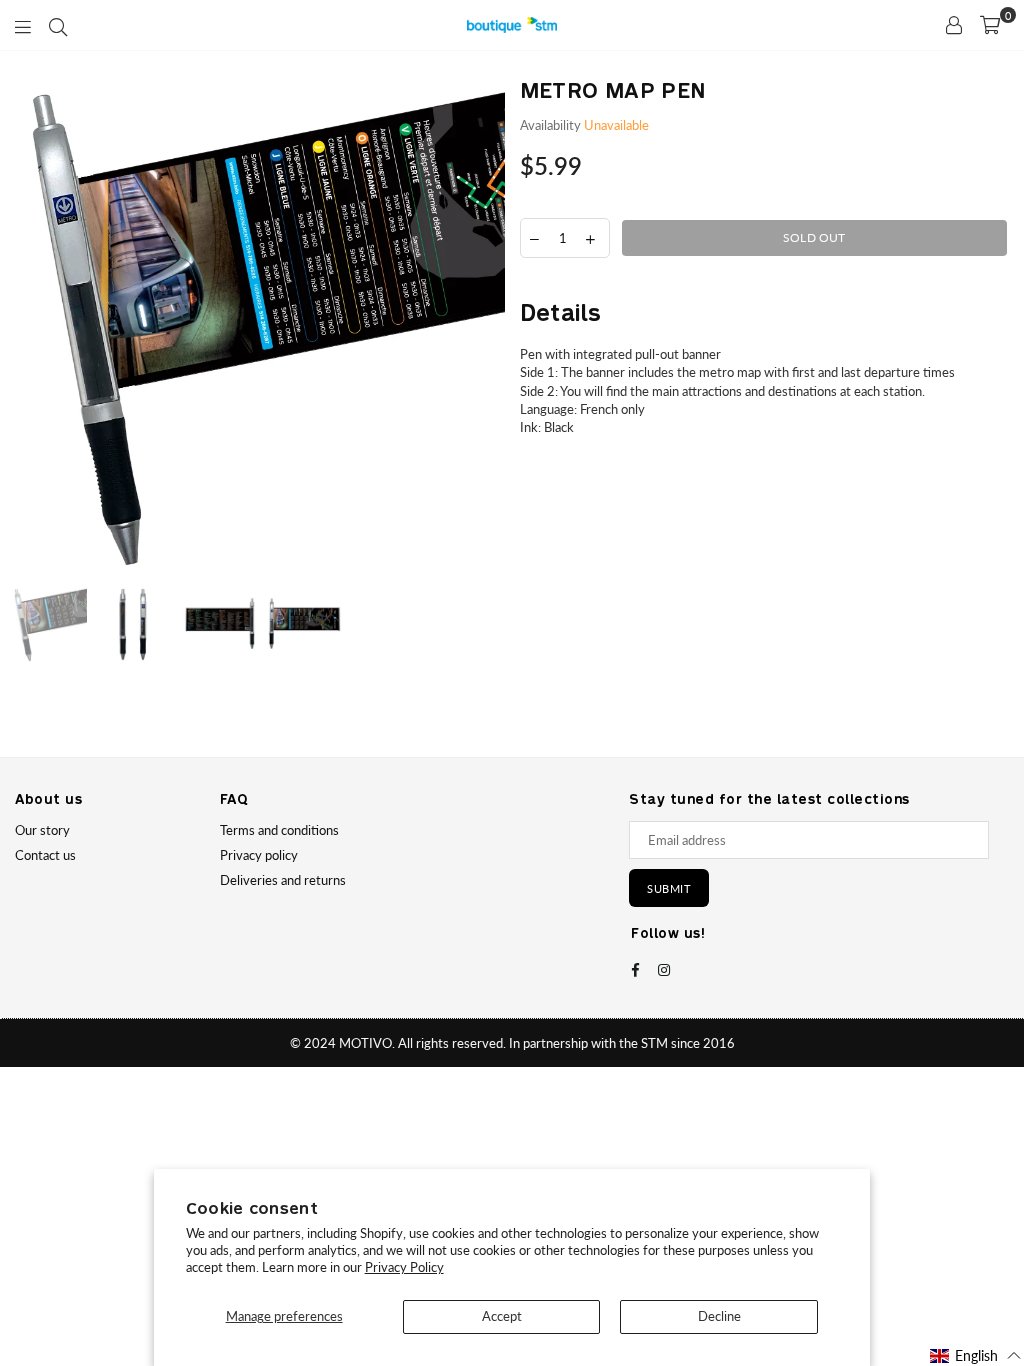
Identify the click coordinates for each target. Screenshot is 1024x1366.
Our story (42, 830)
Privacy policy (259, 855)
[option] (260, 326)
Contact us (45, 855)
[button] (976, 1355)
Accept (502, 1316)
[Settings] (954, 25)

□ □ □ □ □

REQUIRED ACTION: From the first line above to the last, copy the records exactly but omit the pictures.

RESPONSE AREA:
Identify the click coordinates for each target. Screenshot is 1024x1366.
Our story (42, 830)
Privacy policy (259, 855)
[option] (260, 326)
Contact us (45, 855)
[button] (976, 1355)
Accept (502, 1316)
[Settings] (954, 25)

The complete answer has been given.